Please copy the records word for word, from the line holding "The height and" through the end of the records, both ends included, and leave the pictures out.
::::::::
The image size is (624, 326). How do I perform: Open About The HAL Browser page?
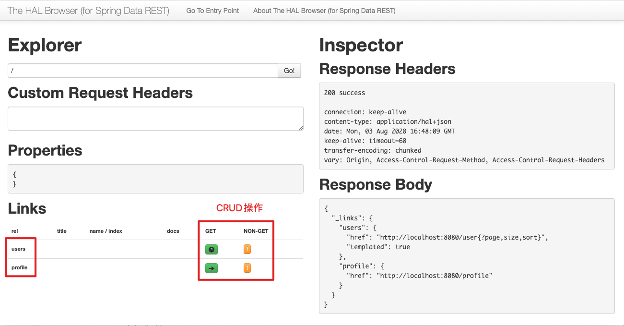pos(324,10)
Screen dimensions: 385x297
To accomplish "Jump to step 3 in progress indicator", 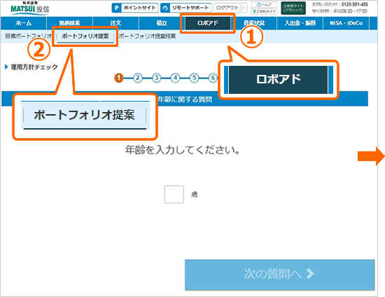I will pyautogui.click(x=156, y=78).
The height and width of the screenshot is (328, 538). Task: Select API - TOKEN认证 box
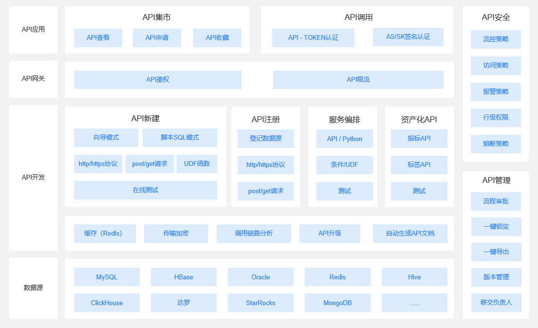coord(313,38)
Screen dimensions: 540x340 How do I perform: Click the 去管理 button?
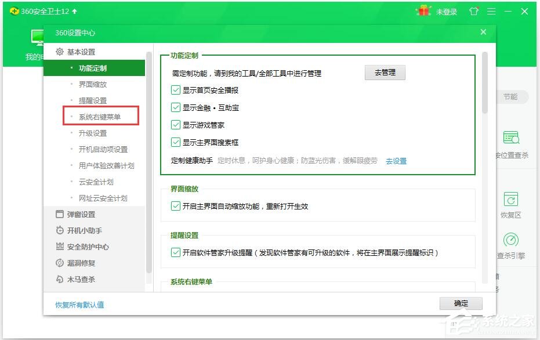click(x=385, y=73)
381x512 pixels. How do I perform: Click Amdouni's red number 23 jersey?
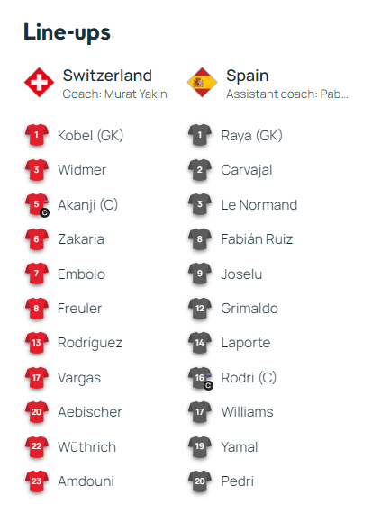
::::::::
_Exercise answer:_
The height and width of the screenshot is (328, 538). Task: Select API - TOKEN认证 box
coord(313,38)
Screen dimensions: 540x340 How do I perform: Click the 去管理 button?
click(x=385, y=73)
381x512 pixels. How do I perform: Click Amdouni's red number 23 jersey?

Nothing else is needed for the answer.